The OP asks if marriage is a measure of success - and yes, it is one amongst many and a successfull marriage can enhance all the others and does not necessarily impair them.

ZERKNICHTER: the peope to associate having a familiy (espcially with 2+ childin) with a boring life without the freedom to do what they want to do and they dont acknowledge the hard work of raising chidren
Success is an abstract value, so if marital success has little or no meaning to certain Germans", it matters not, it may to others.

ZERKNICHTER: if u ask a young german guy how he wants his live to be like he will say: be succesfull in the job, earning much money, having as less commitments as possible, travel a lot , having a nice girlfriend, and go out with her at the weekend
the society there looks down on big familys thats why the birth per woman rate in germany is 1.4
Which proves the point and also answers dasparrow wrong inference about marriage not moving a nation forward.

The replacement birthrate is about 2.2. Germany - even with the immigrations - is below that. It will affect their national success, as they will have to rely on immigrants, who in all liklihood will come from contries with values different to theirs.

And those immigrant can not come from other European countries "like them", because they are all in the same boat - below replacement birthrates. So yes, good marriages are a measure of individual and national success and achievement. Germany will soon come to that realisation and correct their abstract grin!


TV

1 Like

Re: Is Marriage A Measure Of Success In Life? by TV01(m): 1:44pm On Oct 01, 2014
PrettyPhine: @ Op. That,s a big myth. Though am single, if I get married tomorrow does not and will not make me more successful and responsible than those who have not. Marriage is not a yardstick for success, morality or being responsible, though people think when you are married u now have more responsibilities, but that does not make people in marriage responsible because a lot of couples have abandoned their matrimonial responsibilities while some do not even know the reasons for marriage. It,s true that our society these days has made married seem the ultimate, but that,s bad.
Firstly, if marriage is a goal to anyone and they associate it with success, then if they marry and marry well it bacomes a measure of success for them. You don't have to agree with that, it's just what it is. That does not mean it is the sole measure of success. Success is an abstract and individual thing.

Secondly, you are right, marriage does not make you more responsible. What it does do is give you more responsibilities, moreso if there are children involved. For men, the need and desire to provide for their families means many have to, and will, become more focused and productive. Even for women, the need to care for a family means choices are different from the single carefreewannabe days. grin

PrettyPhine: Meeehnn! I hate it when family members and friends ask me questions like..." when is MR RIGHT coming", "who,s the current guy now?" "when are u calling us?". It,s so so so annoying. I do ask myself, is marriage everything? I just changed my family surname to my dad's name on facebook, and that's when people rem'ber they will and chat me, asking; are u married, so u didnt invite me, is that ur hubby's name, this, that. What NONSENSE!!! I know I will get married someday, but that,s not the peak of success, and that does not make better or more successful than those who are not married. AFTERALL, THERE IS NO MARRIAGE IN HEAVEN. But am not against marriage ooo. Marriage is a good thing but not the piority in life.
Please don't be upset at your family, they have your best interests at heart - although I agree, the way many go about it could be better. There is usually an optimum window to marry and their concern - even if they don't articulate it very well - is to see that you don't miss it. Afterall you did say you want ot get married someday?

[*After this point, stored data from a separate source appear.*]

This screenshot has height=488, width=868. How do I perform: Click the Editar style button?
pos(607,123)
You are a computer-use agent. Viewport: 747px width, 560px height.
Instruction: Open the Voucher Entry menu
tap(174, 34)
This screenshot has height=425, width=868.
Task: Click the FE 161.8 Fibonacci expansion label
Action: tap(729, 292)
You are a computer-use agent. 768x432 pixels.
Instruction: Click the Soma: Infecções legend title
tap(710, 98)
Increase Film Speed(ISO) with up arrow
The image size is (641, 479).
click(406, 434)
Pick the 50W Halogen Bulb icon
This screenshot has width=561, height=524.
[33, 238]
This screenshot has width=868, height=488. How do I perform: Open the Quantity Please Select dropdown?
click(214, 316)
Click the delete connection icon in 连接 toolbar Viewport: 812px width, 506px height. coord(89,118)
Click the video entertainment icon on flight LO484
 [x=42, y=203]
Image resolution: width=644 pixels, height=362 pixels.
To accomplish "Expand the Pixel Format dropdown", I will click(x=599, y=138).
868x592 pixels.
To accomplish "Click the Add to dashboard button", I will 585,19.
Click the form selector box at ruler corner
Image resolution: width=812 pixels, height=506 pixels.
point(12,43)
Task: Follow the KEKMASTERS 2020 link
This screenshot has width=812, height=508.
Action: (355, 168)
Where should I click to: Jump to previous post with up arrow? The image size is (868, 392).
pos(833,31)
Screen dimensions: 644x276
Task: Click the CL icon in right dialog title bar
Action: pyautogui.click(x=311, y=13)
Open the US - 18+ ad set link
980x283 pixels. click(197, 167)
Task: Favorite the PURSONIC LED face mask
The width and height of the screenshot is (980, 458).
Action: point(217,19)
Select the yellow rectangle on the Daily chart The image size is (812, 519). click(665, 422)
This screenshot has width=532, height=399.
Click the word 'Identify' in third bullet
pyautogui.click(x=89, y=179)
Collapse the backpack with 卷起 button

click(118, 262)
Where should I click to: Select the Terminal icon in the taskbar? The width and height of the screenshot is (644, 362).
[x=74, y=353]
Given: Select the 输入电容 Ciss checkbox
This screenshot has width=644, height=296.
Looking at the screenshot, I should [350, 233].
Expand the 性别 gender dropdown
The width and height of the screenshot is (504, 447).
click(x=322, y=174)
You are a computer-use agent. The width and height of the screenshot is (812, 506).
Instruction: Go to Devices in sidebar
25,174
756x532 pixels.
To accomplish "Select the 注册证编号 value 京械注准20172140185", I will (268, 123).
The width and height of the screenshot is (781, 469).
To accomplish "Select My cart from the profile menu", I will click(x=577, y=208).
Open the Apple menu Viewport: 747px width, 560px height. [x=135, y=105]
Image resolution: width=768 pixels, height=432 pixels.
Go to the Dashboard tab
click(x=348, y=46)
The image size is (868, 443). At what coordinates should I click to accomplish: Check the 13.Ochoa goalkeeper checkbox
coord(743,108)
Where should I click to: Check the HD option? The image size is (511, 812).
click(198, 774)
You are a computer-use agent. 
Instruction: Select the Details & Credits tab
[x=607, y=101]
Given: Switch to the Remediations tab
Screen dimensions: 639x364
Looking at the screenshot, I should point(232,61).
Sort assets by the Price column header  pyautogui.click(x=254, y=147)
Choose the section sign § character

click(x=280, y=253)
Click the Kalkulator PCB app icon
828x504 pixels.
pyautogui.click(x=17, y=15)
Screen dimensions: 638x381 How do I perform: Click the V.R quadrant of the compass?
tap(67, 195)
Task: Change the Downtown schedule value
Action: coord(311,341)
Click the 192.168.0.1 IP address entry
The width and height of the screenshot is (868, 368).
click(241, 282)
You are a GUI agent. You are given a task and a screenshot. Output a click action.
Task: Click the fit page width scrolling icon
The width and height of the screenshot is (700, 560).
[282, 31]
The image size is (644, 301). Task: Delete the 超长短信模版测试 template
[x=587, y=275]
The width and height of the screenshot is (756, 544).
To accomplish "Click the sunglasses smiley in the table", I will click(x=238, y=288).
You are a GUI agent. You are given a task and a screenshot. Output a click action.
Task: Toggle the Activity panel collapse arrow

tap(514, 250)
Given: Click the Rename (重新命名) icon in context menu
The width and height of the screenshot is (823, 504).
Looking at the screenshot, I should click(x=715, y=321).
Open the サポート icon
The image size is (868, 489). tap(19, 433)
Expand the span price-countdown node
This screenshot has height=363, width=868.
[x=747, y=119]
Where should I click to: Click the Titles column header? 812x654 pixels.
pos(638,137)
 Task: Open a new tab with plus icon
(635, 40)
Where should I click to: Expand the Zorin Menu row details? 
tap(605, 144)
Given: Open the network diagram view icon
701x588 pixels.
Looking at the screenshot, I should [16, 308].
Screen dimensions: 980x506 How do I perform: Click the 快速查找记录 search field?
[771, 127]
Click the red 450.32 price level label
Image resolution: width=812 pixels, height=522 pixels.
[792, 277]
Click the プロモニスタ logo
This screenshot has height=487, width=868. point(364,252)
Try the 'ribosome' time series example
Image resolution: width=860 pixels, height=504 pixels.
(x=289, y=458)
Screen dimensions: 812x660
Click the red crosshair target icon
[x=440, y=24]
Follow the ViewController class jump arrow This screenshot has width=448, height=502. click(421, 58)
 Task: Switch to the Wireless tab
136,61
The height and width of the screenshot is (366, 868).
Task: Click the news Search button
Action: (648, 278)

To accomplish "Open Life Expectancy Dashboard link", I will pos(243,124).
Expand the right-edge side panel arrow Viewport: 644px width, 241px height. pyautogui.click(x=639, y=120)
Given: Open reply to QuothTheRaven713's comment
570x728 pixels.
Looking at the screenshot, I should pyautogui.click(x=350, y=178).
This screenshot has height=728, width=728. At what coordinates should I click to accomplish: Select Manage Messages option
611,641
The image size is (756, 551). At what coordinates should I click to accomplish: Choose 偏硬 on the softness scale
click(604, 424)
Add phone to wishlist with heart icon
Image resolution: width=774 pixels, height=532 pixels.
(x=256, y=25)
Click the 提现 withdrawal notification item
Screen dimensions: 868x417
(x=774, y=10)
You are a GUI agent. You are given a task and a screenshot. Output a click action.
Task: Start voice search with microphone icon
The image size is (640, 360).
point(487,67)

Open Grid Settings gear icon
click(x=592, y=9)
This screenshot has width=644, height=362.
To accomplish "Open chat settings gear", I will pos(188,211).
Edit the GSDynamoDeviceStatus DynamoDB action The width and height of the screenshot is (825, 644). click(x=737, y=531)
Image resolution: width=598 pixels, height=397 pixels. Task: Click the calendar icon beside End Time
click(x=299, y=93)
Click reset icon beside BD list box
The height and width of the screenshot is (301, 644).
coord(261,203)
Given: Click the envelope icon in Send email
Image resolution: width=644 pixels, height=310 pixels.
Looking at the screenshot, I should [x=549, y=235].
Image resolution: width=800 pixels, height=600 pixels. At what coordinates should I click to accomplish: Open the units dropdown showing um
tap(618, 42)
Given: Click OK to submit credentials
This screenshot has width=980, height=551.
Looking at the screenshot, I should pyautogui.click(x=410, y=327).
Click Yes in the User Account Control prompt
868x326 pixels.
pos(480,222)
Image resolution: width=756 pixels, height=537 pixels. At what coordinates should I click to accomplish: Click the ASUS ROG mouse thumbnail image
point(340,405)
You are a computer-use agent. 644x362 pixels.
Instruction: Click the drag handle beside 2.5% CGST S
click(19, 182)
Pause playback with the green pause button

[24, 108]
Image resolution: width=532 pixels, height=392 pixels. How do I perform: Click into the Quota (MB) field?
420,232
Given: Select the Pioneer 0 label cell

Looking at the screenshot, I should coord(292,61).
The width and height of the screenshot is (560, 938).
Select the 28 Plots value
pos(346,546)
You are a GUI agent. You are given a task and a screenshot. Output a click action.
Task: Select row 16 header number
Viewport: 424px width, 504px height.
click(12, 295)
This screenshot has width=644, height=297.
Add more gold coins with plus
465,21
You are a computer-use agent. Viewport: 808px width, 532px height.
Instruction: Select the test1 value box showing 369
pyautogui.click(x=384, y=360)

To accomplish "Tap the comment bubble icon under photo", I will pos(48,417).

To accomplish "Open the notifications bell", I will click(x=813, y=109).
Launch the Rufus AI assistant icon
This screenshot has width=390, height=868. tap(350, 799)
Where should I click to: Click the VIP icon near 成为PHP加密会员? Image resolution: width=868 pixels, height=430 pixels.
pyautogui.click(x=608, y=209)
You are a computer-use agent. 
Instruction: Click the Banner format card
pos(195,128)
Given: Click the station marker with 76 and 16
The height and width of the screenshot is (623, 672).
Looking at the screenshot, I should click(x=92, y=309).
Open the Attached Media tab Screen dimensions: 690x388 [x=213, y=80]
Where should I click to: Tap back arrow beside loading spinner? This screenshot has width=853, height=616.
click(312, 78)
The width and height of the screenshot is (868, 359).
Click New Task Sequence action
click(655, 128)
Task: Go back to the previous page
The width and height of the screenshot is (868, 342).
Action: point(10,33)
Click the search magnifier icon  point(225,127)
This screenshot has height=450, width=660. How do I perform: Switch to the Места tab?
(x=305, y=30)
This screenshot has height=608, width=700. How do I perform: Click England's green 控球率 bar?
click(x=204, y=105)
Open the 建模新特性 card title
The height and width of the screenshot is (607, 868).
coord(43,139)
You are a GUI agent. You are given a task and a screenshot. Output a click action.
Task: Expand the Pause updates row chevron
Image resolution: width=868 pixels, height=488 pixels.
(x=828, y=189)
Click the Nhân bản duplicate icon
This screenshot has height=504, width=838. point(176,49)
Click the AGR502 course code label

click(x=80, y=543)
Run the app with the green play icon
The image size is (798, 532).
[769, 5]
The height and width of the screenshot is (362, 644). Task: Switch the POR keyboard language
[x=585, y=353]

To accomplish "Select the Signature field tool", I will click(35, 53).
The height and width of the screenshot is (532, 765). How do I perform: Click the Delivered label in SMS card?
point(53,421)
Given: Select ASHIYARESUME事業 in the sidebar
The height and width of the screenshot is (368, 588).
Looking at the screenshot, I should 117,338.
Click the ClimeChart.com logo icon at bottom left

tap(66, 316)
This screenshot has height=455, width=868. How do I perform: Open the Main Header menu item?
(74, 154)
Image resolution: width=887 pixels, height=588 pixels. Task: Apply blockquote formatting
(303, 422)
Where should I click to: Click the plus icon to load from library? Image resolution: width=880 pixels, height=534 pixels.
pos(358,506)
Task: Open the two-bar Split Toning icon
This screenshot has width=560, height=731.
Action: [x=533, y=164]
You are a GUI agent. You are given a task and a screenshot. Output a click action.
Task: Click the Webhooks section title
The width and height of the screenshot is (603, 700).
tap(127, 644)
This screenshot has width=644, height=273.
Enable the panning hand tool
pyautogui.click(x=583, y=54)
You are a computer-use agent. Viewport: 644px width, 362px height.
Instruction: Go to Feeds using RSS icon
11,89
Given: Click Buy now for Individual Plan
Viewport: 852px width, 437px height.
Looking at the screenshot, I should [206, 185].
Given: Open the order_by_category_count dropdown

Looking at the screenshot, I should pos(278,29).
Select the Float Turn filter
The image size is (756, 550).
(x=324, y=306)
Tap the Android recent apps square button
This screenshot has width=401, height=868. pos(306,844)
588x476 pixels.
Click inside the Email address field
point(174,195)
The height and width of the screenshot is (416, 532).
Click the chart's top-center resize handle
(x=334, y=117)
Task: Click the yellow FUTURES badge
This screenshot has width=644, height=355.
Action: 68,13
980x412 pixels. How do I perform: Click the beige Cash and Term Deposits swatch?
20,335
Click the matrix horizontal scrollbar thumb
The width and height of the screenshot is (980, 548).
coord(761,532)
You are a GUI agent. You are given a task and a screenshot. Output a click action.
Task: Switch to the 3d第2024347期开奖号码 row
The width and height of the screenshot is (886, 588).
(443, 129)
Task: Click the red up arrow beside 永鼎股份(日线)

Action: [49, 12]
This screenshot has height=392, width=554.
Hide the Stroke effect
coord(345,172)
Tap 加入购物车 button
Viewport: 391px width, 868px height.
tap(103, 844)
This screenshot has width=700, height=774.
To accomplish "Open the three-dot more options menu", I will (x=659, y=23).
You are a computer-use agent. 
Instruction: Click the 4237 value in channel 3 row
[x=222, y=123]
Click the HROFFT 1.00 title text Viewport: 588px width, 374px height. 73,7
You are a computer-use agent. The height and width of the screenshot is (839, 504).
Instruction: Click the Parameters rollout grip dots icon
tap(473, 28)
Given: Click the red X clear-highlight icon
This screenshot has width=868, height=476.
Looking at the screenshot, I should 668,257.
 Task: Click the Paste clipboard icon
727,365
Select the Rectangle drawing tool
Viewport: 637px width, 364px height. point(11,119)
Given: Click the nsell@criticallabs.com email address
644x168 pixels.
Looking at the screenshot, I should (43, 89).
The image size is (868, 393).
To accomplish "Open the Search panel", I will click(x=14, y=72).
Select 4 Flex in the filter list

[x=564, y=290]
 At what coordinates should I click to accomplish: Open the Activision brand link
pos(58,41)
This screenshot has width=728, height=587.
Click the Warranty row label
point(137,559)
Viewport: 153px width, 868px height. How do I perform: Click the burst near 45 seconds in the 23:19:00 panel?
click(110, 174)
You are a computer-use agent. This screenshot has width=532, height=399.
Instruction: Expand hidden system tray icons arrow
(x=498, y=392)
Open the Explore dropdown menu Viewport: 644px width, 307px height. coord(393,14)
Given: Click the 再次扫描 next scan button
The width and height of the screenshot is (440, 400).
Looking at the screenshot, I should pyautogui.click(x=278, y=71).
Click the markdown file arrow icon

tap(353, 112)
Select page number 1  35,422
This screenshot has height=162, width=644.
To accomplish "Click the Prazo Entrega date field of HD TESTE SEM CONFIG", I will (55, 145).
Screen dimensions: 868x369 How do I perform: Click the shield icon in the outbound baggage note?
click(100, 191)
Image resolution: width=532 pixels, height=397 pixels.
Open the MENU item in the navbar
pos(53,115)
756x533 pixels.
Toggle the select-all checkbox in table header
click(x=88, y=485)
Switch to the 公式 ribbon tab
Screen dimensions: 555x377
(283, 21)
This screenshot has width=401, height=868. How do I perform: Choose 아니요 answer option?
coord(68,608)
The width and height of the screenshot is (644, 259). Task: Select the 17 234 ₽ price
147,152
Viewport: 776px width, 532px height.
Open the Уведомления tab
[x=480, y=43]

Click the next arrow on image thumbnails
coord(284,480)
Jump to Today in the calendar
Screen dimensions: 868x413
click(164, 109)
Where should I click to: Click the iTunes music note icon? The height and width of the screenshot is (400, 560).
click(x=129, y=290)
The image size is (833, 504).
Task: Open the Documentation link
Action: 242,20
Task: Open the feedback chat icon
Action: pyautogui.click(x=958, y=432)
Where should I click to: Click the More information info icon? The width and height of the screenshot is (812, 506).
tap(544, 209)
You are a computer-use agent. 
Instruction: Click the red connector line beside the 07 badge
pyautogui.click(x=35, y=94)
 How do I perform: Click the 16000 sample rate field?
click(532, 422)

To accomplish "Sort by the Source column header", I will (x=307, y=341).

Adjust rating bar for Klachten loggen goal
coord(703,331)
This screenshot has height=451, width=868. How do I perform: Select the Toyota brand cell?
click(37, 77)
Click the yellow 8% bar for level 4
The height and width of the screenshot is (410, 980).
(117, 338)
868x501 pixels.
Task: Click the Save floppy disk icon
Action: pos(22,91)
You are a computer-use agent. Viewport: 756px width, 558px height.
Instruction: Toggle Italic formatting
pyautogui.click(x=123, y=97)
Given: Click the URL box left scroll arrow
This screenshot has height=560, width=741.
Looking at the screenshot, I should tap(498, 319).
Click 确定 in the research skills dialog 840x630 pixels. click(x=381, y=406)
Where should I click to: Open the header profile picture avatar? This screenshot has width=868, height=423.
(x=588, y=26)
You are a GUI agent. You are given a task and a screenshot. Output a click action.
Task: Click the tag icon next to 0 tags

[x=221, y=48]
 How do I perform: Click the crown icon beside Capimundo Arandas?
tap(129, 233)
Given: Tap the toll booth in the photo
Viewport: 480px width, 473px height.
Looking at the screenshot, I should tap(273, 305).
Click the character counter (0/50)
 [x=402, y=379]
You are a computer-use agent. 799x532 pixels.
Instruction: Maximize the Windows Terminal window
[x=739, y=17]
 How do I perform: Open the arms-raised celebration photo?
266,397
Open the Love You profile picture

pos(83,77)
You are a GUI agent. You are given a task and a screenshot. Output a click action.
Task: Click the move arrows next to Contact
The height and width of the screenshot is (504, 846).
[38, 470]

And like success, marriage may not necessariyl be "the priority", but it is "a priority" for many. And for those who know they want it, but don't prioritise it appropriately, they can find it frustrating if they miss their "marriage window".

Feel you pain, I went through it too. Hope you make the best marriage.


TV
Re: Is Marriage A Measure Of Success In Life? by ZERKNICHTER(m): 1:52pm On Oct 01, 2014
TV01:
Actually, I think koning got it right.

The OP asks if marriage is a measure of success - and yes, it is one amongst many and a successfull marriage can enhance all the others and does not necessarily impair them.


Success is an abstract value, so if marital success has little or no meaning to certain Germans", it matters not, it may to others.


Which proves the point and also answers dasparrow wrong inference about marriage not moving a nation forward.

The replacement birthrate is about 2.2. Germany - even with the immigrations - is below that. It will affect their national success, as they will have to rely on immigrants, who in all liklihood will come from contries with values different to theirs.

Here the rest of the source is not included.